Restate each entry word for word. Keep every detail intact.

Stored data:
=======
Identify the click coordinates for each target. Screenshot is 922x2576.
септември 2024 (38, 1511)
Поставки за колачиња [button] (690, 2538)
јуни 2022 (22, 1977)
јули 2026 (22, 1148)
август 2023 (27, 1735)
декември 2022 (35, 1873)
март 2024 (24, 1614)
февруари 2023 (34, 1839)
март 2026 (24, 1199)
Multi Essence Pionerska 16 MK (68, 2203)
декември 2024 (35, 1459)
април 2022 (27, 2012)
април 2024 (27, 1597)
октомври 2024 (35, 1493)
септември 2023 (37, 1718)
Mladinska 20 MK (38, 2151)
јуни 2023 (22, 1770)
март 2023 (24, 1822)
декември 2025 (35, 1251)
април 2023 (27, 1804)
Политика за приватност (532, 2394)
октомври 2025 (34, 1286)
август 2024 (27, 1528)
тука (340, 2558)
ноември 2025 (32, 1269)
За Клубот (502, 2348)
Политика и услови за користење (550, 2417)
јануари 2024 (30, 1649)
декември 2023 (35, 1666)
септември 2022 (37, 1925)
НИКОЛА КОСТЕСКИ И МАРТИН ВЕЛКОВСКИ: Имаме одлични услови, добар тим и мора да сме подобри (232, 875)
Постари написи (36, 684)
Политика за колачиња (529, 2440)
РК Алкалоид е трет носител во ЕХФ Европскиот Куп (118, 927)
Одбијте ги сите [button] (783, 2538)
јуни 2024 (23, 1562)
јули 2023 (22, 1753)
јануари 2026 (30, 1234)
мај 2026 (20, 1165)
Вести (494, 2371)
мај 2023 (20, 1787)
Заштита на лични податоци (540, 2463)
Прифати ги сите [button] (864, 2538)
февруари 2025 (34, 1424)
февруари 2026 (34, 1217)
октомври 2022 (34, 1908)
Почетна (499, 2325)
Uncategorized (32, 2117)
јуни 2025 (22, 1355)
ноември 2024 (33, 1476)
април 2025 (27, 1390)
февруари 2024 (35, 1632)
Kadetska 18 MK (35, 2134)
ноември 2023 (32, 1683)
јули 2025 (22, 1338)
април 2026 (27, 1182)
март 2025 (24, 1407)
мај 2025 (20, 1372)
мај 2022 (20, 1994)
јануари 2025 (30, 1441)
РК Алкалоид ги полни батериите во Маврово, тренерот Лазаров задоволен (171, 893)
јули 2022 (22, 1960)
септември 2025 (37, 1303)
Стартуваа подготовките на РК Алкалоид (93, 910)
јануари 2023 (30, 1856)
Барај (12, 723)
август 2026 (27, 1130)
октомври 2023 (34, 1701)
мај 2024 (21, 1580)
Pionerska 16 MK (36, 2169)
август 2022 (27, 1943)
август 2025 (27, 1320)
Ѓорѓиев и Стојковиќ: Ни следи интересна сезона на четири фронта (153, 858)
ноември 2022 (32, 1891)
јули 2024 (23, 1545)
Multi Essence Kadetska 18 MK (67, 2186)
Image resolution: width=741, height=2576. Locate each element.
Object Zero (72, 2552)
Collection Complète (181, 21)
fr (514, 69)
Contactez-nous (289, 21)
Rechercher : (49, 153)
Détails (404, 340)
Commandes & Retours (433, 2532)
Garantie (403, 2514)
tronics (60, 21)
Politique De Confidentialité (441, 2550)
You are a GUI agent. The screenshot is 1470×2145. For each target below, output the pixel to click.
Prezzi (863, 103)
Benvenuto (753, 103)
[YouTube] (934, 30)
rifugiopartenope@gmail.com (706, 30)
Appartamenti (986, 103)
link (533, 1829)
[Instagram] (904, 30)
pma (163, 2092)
=======
Exercise result ::
Identify the click coordinates for each target. Screenshot is 922x2576.
септември 2024 (38, 1511)
Поставки за колачиња [button] (690, 2538)
јуни 2022 (22, 1977)
јули 2026 (22, 1148)
август 2023 (27, 1735)
декември 2022 (35, 1873)
март 2024 (24, 1614)
февруари 2023 (34, 1839)
март 2026 (24, 1199)
Multi Essence Pionerska 16 MK (68, 2203)
декември 2024 (35, 1459)
април 2022 (27, 2012)
април 2024 (27, 1597)
октомври 2024 (35, 1493)
септември 2023 (37, 1718)
Mladinska 20 MK (38, 2151)
јуни 2023 (22, 1770)
март 2023 (24, 1822)
декември 2025 (35, 1251)
април 2023 (27, 1804)
Политика за приватност (532, 2394)
октомври 2025 (34, 1286)
август 2024 (27, 1528)
тука (340, 2558)
ноември 2025 (32, 1269)
За Клубот (502, 2348)
Политика и услови за користење (550, 2417)
јануари 2024 (30, 1649)
декември 2023 (35, 1666)
септември 2022 (37, 1925)
НИКОЛА КОСТЕСКИ И МАРТИН ВЕЛКОВСКИ: Имаме одлични услови, добар тим и мора да сме подобри (232, 875)
Постари написи (36, 684)
Политика за колачиња (529, 2440)
РК Алкалоид е трет носител во ЕХФ Европскиот Куп (118, 927)
Одбијте ги сите [button] (783, 2538)
јуни 2024 (23, 1562)
јули 2023 (22, 1753)
јануари 2026 (30, 1234)
мај 2026 (20, 1165)
Вести (494, 2371)
мај 2023 (20, 1787)
Заштита на лични податоци (540, 2463)
Прифати ги сите [button] (864, 2538)
февруари 2025 (34, 1424)
февруари 2026 (34, 1217)
октомври 2022 (34, 1908)
Почетна (499, 2325)
Uncategorized (32, 2117)
јуни 2025 (22, 1355)
ноември 2024 (33, 1476)
април 2025 (27, 1390)
февруари 2024 (35, 1632)
Kadetska 18 MK (35, 2134)
ноември 2023 (32, 1683)
јули 2025 (22, 1338)
април 2026 (27, 1182)
март 2025 (24, 1407)
мај 2025 (20, 1372)
мај 2022 (20, 1994)
јануари 2025 (30, 1441)
РК Алкалоид ги полни батериите во Маврово, тренерот Лазаров задоволен (171, 893)
јули 2022 (22, 1960)
септември 2025 (37, 1303)
Стартуваа подготовките на РК Алкалоид (93, 910)
јануари 2023 (30, 1856)
Барај (12, 723)
август 2026 (27, 1130)
октомври 2023 (34, 1701)
мај 2024 (21, 1580)
Pionerska 16 MK (36, 2169)
август 2022 (27, 1943)
август 2025 (27, 1320)
Ѓорѓиев и Стојковиќ: Ни следи интересна сезона на четири фронта (153, 858)
ноември 2022 (32, 1891)
јули 2024 (23, 1545)
Multi Essence Kadetska 18 MK (67, 2186)
Image resolution: width=741, height=2576. Locate each element.
Object Zero (72, 2552)
Collection Complète (181, 21)
fr (514, 69)
Contactez-nous (289, 21)
Rechercher : (49, 153)
Détails (404, 340)
Commandes & Retours (433, 2532)
Garantie (403, 2514)
tronics (60, 21)
Politique De Confidentialité (441, 2550)
You are a GUI agent. The screenshot is 1470×2145. For each target below, output the pixel to click.
Prezzi (863, 103)
Benvenuto (753, 103)
[YouTube] (934, 30)
rifugiopartenope@gmail.com (706, 30)
Appartamenti (986, 103)
link (533, 1829)
[Instagram] (904, 30)
pma (163, 2092)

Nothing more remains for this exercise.